Ficou com algumas dúvidas? Pergunte ao Gaspar, que ele está lá para ajudar.
“A Cinderela do Empreendedorismo” – Ricardo A.Pereira interpela o jovem Martim N.
“Eu já obtive aquela resposta uma vez mas não foi de um miúdo, foi de um Primeiro-Ministro. Foi do Primeiro-Ministro da altura que hoje é Presidente da República. ...“ (…) É possível construir pontes [entre o Martim e a Raquel] desde que os operários que a constroem não ganhem o salário mínimo. Acho eu. Era o mínimo para construir uma ponte entre essas duas pessoas. ... Tem a verdade na boca da criança, o menino que faz ver à doutora, o bom senso prático a superiorizar-se à teoria académica e tal, tudo o que agrada ali. É uma espécie de Cinderela do empreendedorismo. ... É como dizer: ‘pá, é como comer uma carcaça de anteontem do que não comer nada’. Agora desde que no final a gente concorde que ter uma alimentação à base de carcaças de anteontem continua a ser miserável, tudo bem. (…)”
... “(…) O que está em causa, parece-me, é o seguinte. O Martim explicou o seu negócio todo, com excepção de um pequeno pormenor que eu acho fundamental. Ele disse: ‘Eu tive a ideia. Comecei a desenhar as roupas. Fui à fábrica. Convencia as miúdas mais giras da minha escola a deixarem-se fotografar com as minhas roupas e pus no facebook.’ Tudo isto está certíssimo, é uma boa ideia de negócio. Há só um pormenor que falta.
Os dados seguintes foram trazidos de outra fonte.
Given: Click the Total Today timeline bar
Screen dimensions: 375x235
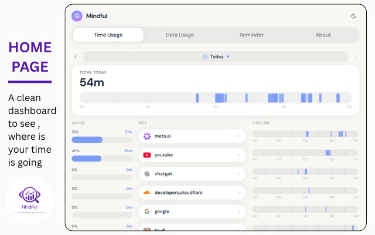Looking at the screenshot, I should (x=216, y=98).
No empreendedorismo é fundamental, em qualquer negócio que a gente faz, é preciso um investimento inicial. Ele disse ‘as minhas roupas hoje em dia são uma moda na linha de Cascais’.
Eu acredito que um rapaz que não more na linha de Cascais, basta um quilómetro para o lado, provavelmente não se chama Martim chama-se Zé Manel, que tem a mesma ideia para uma linha muito gira de roupa barata, vai ao banco e tem quinze anos, e diz ‘preciso só um bocadinho de dinheiro para o investimento inicial para esta minha ideia que é espectacular’. E o banco diz: ‘vai-te embora pá’. E ele chega a casa e pede aos pais, que é é o que faz um miúdo de 15 anos quando quer começar um negócio. O que é que se passa. Os pais do Fábio, ou do Zé Manel, ao contrário dos do Martim, não têm dinheiro para lhe poder emprestar para ele começar o negócio. Porquê? Porque trabalham em fábricas de roupa barata e ganham o salário mínimo, (que só dá para SUBviver, muito mal) estás a perceber? O problema é que esta conversa do empreendedorismo é uma actualização daquela conversa do ‘não têm pão comam brioches’ (...e a rainha foi guilhotinada!!), ‘não tens emprego, faz o teu emprego’. Com que dinheiro? Quando se diz, ‘empreendam porque é facílimo’, se calhar é melhor pensar que o empreendedorismo não é bem democrático. Não é acessível a toda a gente.” RAP.